After studying Fine Art Photography at Glasgow School of Art and graduating in 2011 Hallgerdur returned to Reykjavik where she is currently based, making art, teaching and writing. Her work has been exhibited in various museums and galleries in Iceland and around the world, such as The Photographer’s Gallery in London, Hasselblad Center in Gothenburg, Fondazione Fotografia Modena in Italy, The Reykjavik Museum of Photography and Akureyri Art Museum. Recently Hallgerdur published her first photobook, Hvassast, which explores the beauty of the Icelandic everyday.

Claudia Hausfeld (b.1980)

Claudia Hausfeld studied photography at the Zürich University of the Arts and completed her BA in fine arts from the Iceland Art Academy in 2012. She has held exhibitions widely, amongst them in the Fotoforum Pasquart in Biel, Switzerland, Hafnarborg Art Museum in Iceland and the National Museum of Iceland. Her work is featured in several private collections both in Iceland and abroad and in the Hoffmann-Roche collection in Switzerland. She has been an active member of several artist run initiatives in Iceland, Denmark and Switzerland and is currently a board member of the Living Art Museum in Reykjavík. Additional to her art practice, Claudia shares the management of the photography workshop of the Iceland Art Academy

Kristín Sigurðardóttir (b. 1981)

Kristín Sigurðardóttir is a visual artist and a photographer from Iceland. She graduated in 2014 with Masters Degree in Photography from Parsons The New School Of Design, awarded Dean's Scholarships 2012-2014. She also holds a Bachelor Degree in Fine Art from Iceland. Previous work experience include, Intern at Adam Fuss Studio, Teaching Assistance at Parsons and On Set Photographer for award winning Web Series „ That Reminds Me“. Her work has been published by Grymogea, Conveyor and shown in Iceland, UK, Faroe Island and the US.

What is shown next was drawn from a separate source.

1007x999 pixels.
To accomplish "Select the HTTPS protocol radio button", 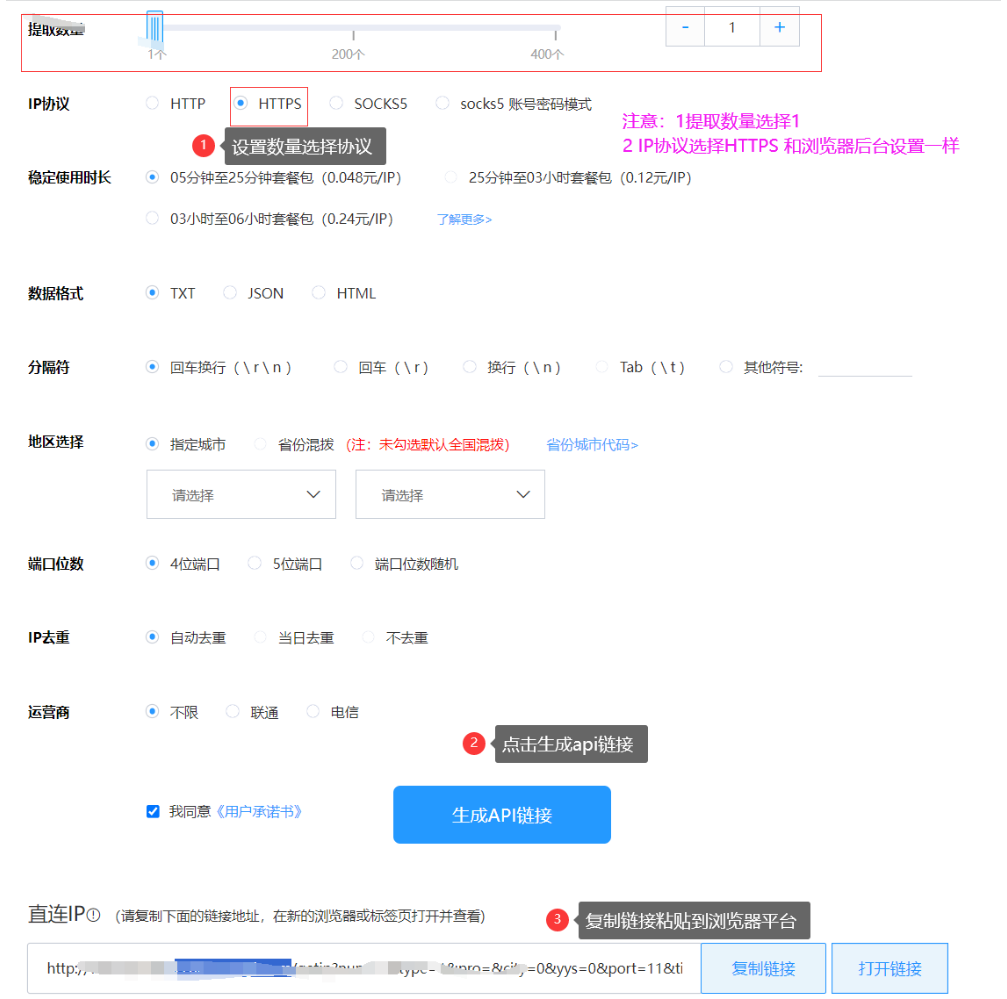I will (x=239, y=102).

Stuart Richardson (b.1978)

Stuart Richardson is photographer and exhibition printer based in Reykjavík. Originally a student of Russian and Japanese history, he became interested in photography while on a Fulbright in Vladivostok, Russia. The initial interest grew and he left academia to pursue photography. After moving to Iceland in 2007, he opened Custom Photo Lab, where he specializes in producing exhibitions for fellow photographers and artists. In 2014, his series Sodium Sun / Natríum Sól was exhibited at the National Museum of Iceland.  The series was published as a book of the same name. Currently, he is a member of the class of 2018 of the Hartford Art School's International Limited Residency MFA. He has exhibited in Iceland, Germany and the United States, with upcoming shows in Denmark and Finland.

Pétur Thomsen (b.1973)

Pétur Thomsen studied art history and archaeology at the Université Paul Valéry Montpellier III, photography at École Supérieure des Métiers Artistiques, Montpellier, and at École Nationale Supérieur de la Photographie (ENSP) in Arles. His work has been exhibited in numerous solo and group exhibitions around the world. In venues such as the National Gallery of Iceland, the Reykjavík Museum of Photography, and the National Museum of Iceland, Photoforum PasqArt Switzerland, Les Rencontre d’Arles France, Musée National d’Histoire et Art Luxembourg, Fotografie Forum Frankfurt Germany, Photo Gallery International, Tokyo Japan. 
Pétur Thomsen has been nominated and received numerous awards and prizes. In 2004 he won The 10th LVMH young artists’ award. In 2005, he was selected by the Musée de L’Élysée in Lausanne for reGeneration 50 Photographers of Tomorrow. Thomsen is a founding member and former Chairman of FíSL, The Icelandic Contemporary Photography Association and one of the founders and co-director of The Icelandic Photography Festival.